The company shipped 4.1 million wet metric tonnes of iron ore in the March quarter, 51 higher than the previous corresponding period, reports Australian Mining.
However, the past six months have seen about 16 per cent (1.6 million wet metric tonnes) of its product miss the boat.
MinRes stated driver shortages are to blame due to hard border closures, and it’s not clear when these haulage issues will be resolved.
The company has revised its shipment guidance for the 2021 financial year, reducing it to 17.4 million and 18 million wet metric tonnes, respectively.
MinRes received an average price of $US144.8 a dry metric tonnes during the quarter. Most iron ore sent from WA ports contains moisture content of 6 to 8 per cent, suggesting the lost tonnes were worth about $120m to the company.

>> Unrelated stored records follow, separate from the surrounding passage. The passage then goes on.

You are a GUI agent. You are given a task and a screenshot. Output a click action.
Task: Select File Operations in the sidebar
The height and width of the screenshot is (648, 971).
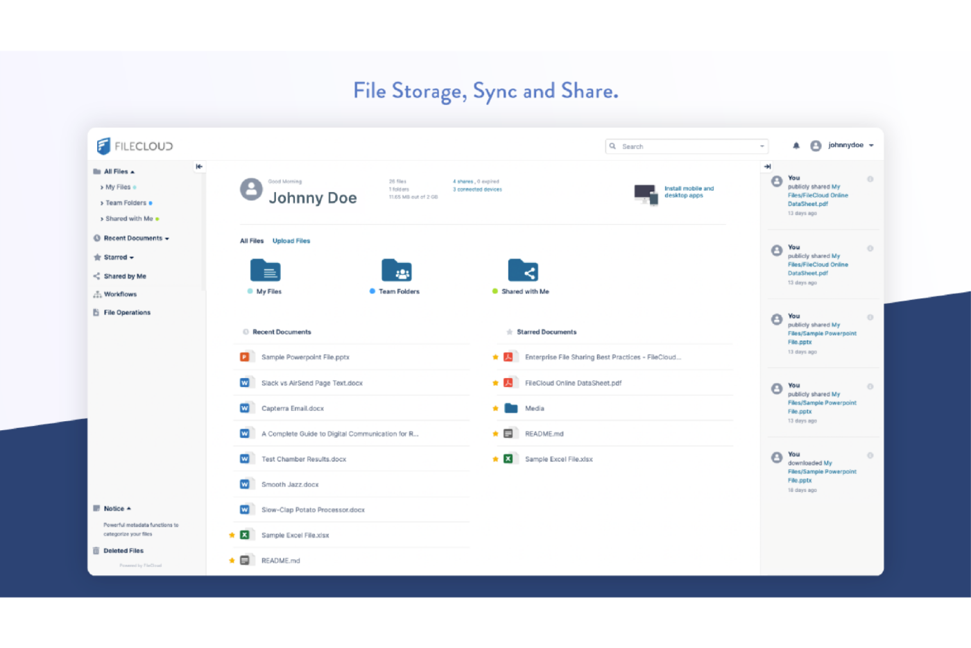[x=126, y=312]
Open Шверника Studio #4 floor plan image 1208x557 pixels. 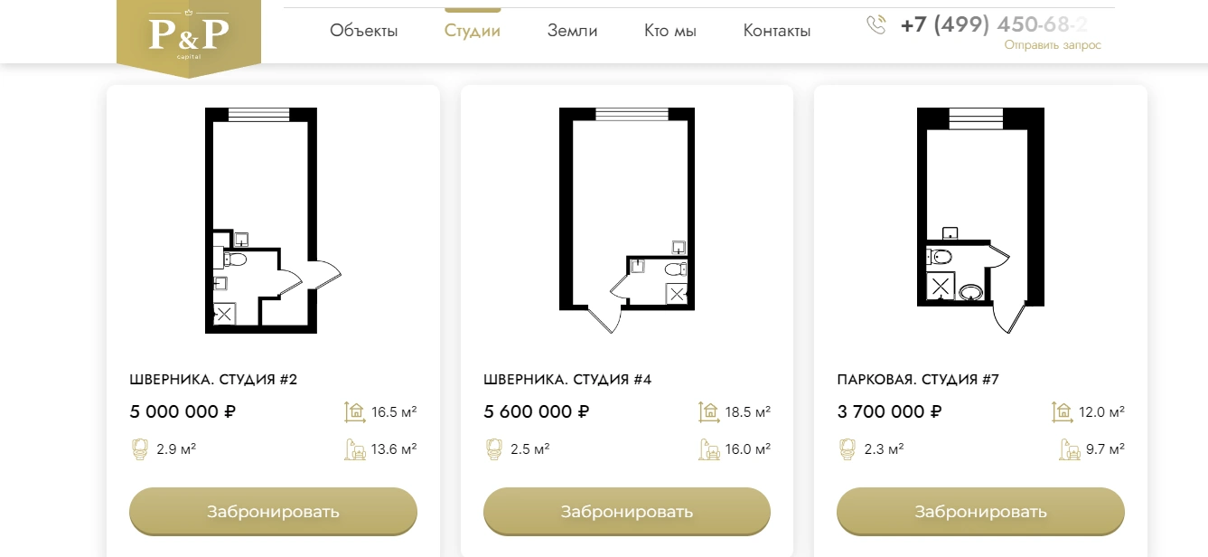(x=626, y=220)
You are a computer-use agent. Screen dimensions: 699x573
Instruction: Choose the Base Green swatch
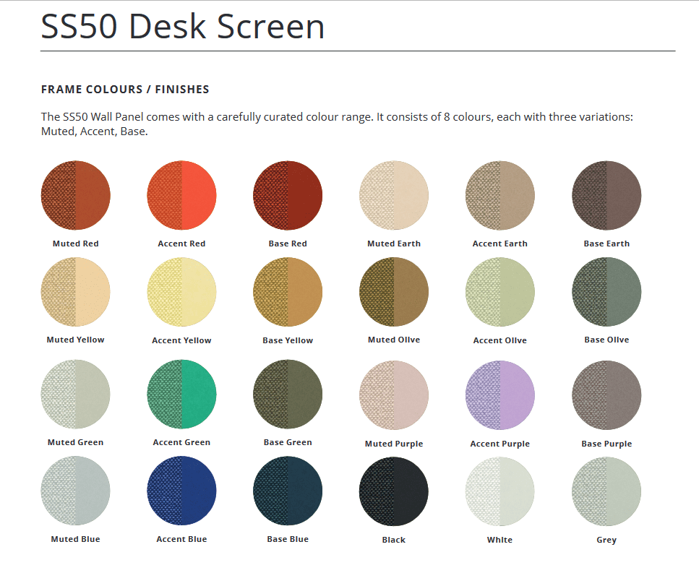click(288, 395)
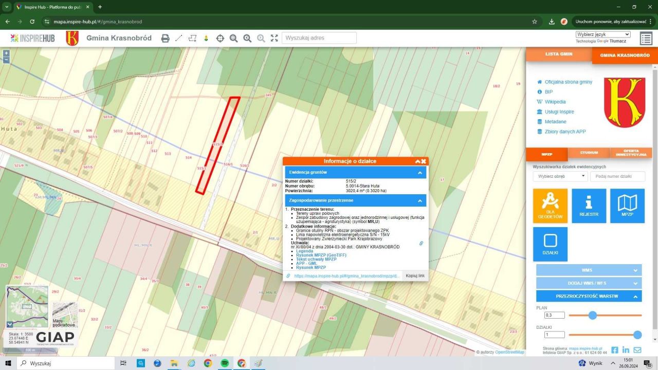
Task: Click the Działki tile
Action: coord(550,244)
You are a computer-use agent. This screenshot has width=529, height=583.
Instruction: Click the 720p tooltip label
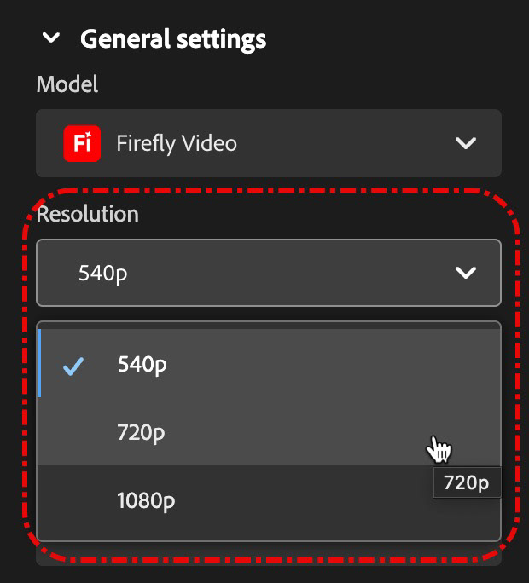pos(467,482)
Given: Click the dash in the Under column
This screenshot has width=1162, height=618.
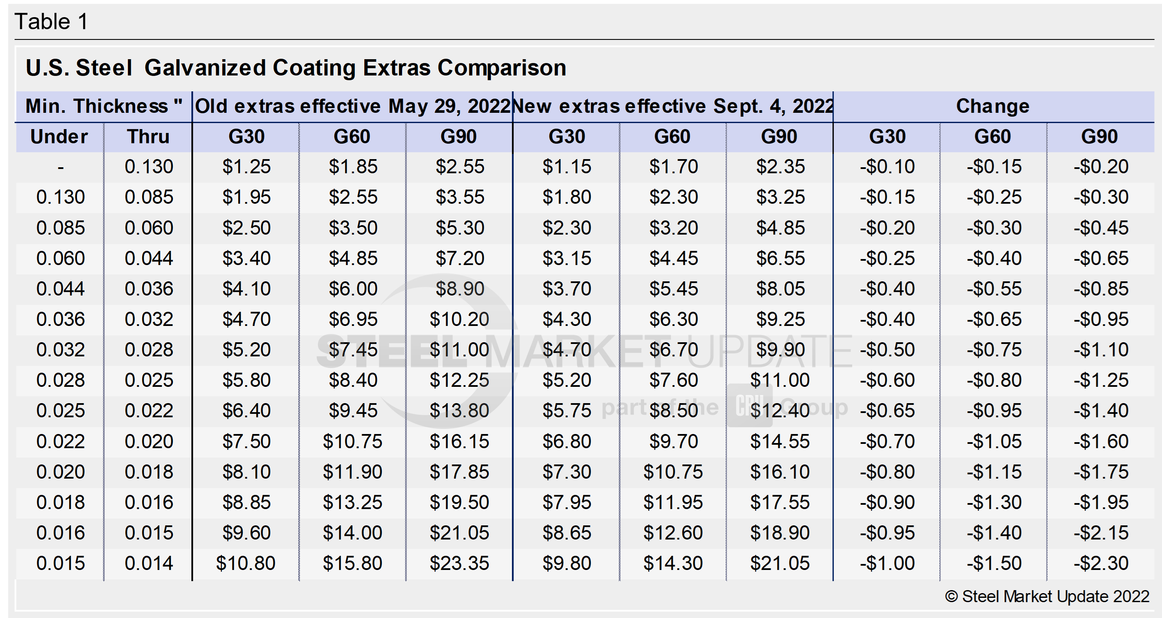Looking at the screenshot, I should (x=60, y=168).
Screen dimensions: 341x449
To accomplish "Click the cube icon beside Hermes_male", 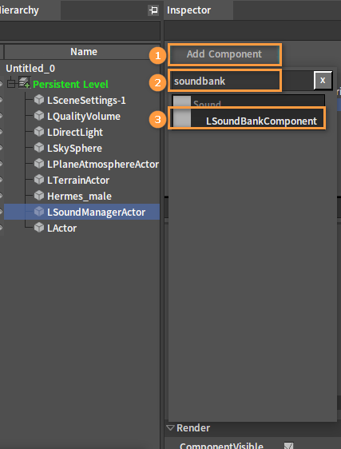I will [x=39, y=196].
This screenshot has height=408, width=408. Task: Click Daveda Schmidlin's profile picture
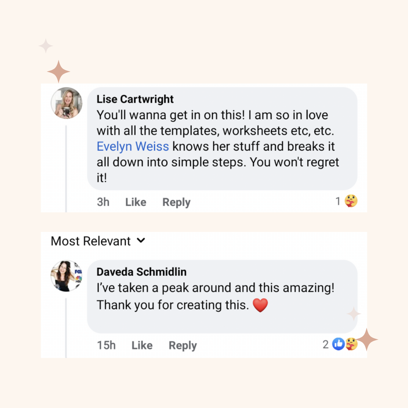point(66,276)
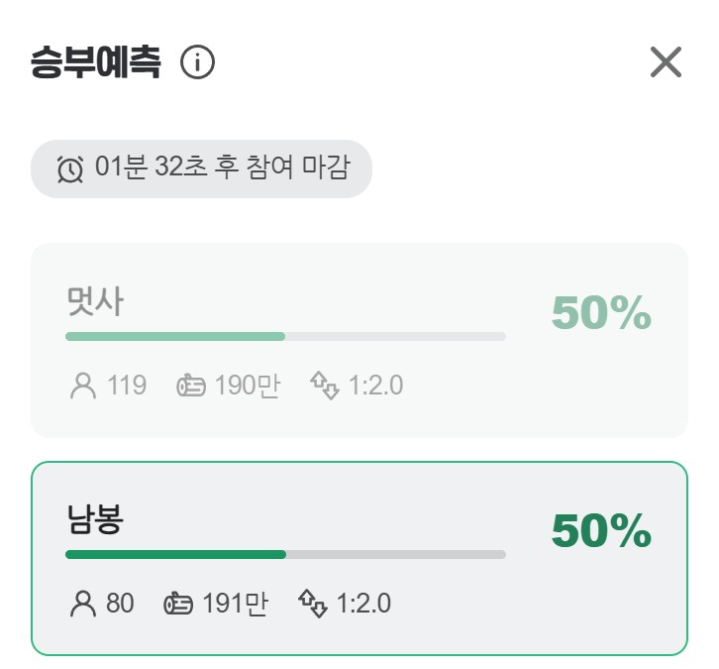The height and width of the screenshot is (669, 719).
Task: Click the 01분 32초 후 참여 마감 badge
Action: click(x=202, y=168)
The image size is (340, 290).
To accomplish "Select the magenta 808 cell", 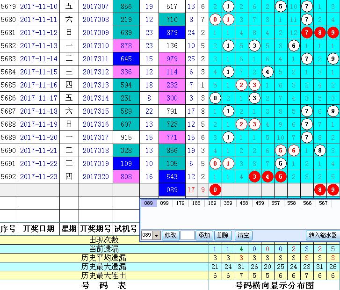I will [x=126, y=177].
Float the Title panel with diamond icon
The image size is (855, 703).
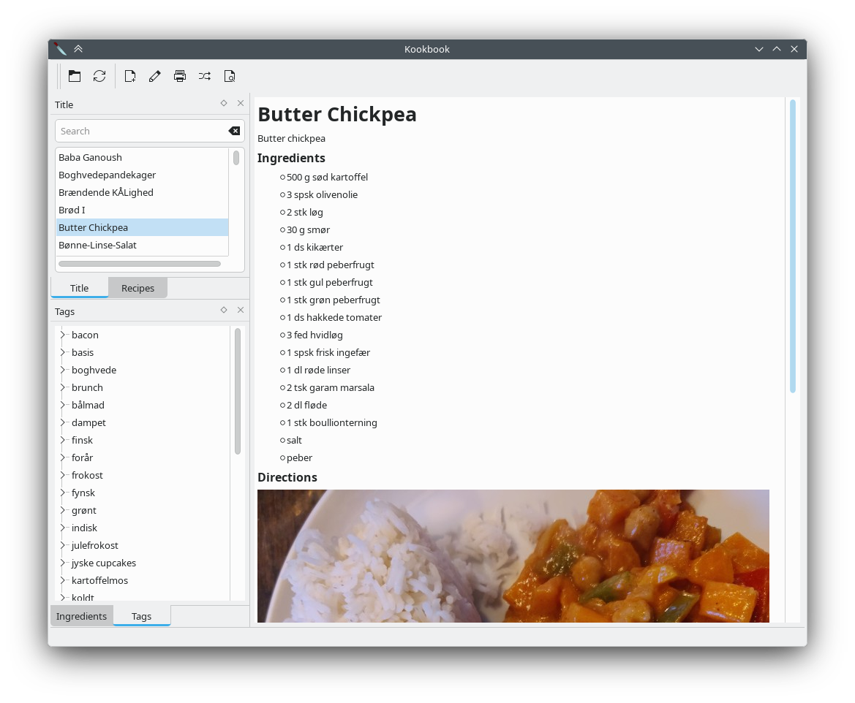(224, 104)
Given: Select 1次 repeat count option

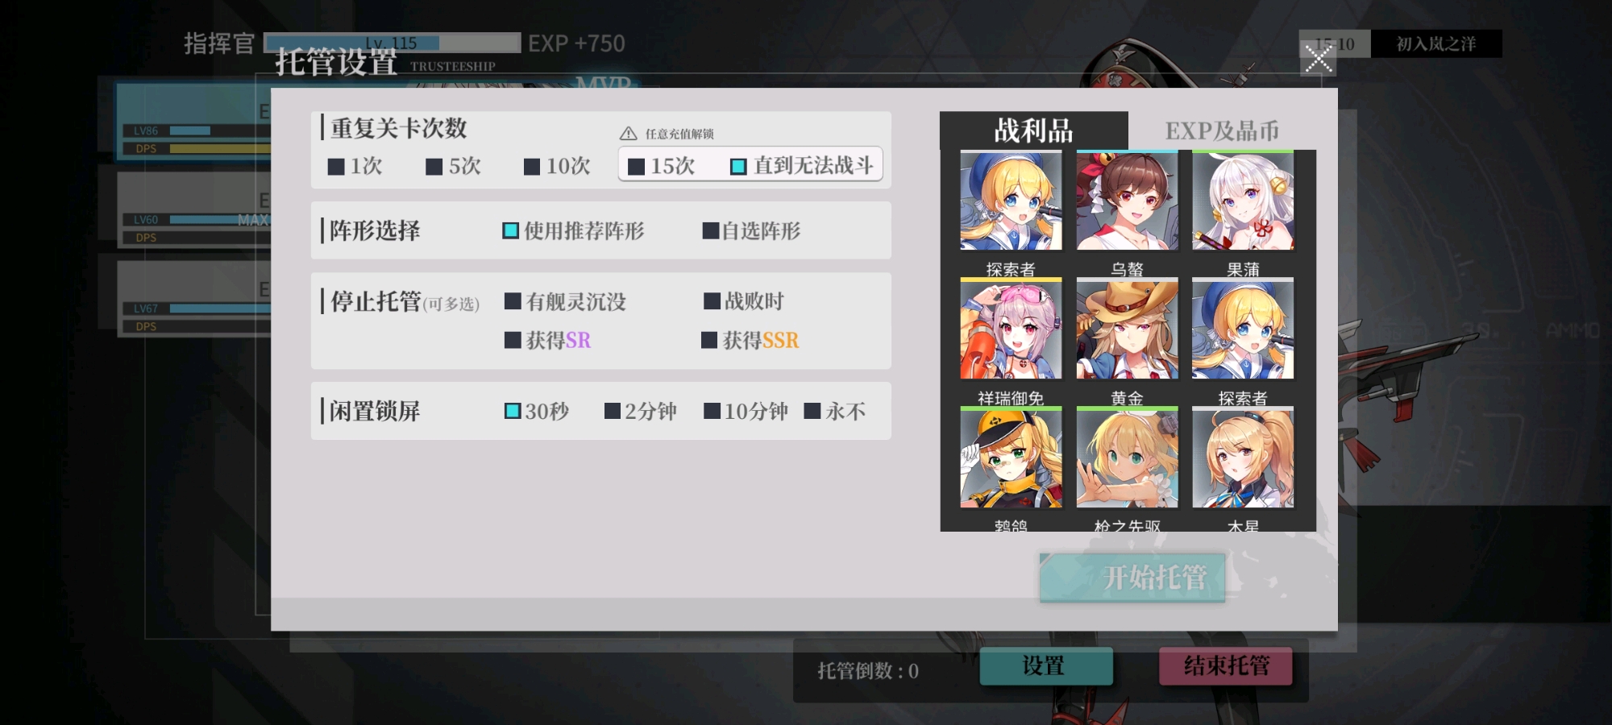Looking at the screenshot, I should coord(355,167).

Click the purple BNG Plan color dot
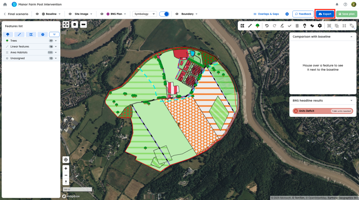pos(108,14)
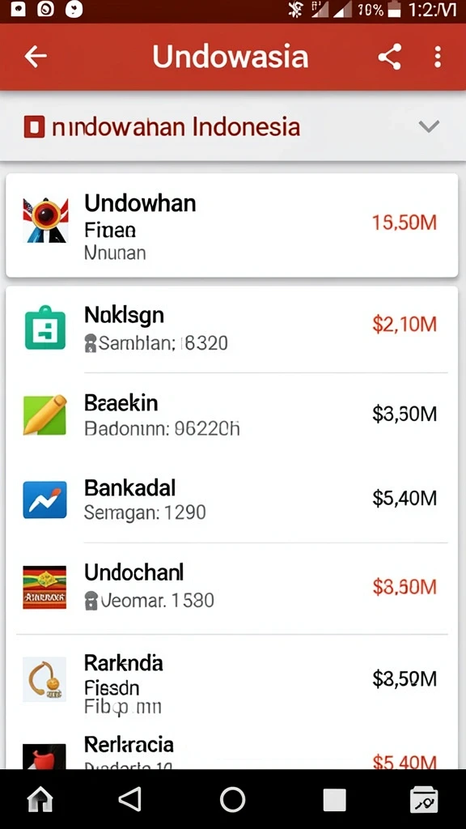Tap the back arrow in header
The width and height of the screenshot is (466, 829).
tap(36, 57)
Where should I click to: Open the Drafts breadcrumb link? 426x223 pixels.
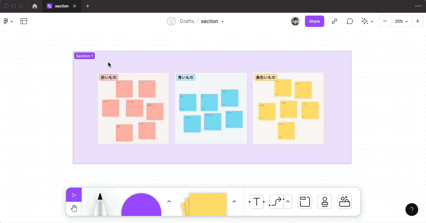pyautogui.click(x=187, y=21)
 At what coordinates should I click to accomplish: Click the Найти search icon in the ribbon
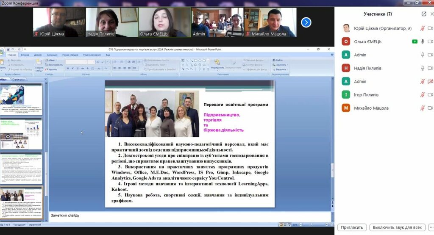(278, 60)
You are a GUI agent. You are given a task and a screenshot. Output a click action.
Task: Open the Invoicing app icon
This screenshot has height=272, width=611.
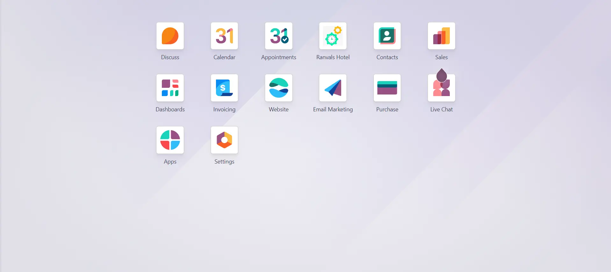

Hard border controls enforced by the Labor government of Premier Mark McGowan have meant that even minor coronavirus outbreaks in other states have been met with swift border closures, catching mining companies by surprise as concerns recede about broader community spread of the deadly disease.
MinRes is more reliant on the availability of drivers than its larger peers, as the company trucks most of its Pilbara ore to Port Hedland because it does not control its own railway. Its iron ore operations in the Yilgarn region include moving ore from scattered pits to central processing plants before they are put on rail to the port.
The Wonmunna iron ore mine saw first production in late March as the company looks towards the June quarter for a full ramp up to the site’s approved run rate.
Wonmunna is expected to become a five million tonne per annum operation, with the potential to more than double that in the future.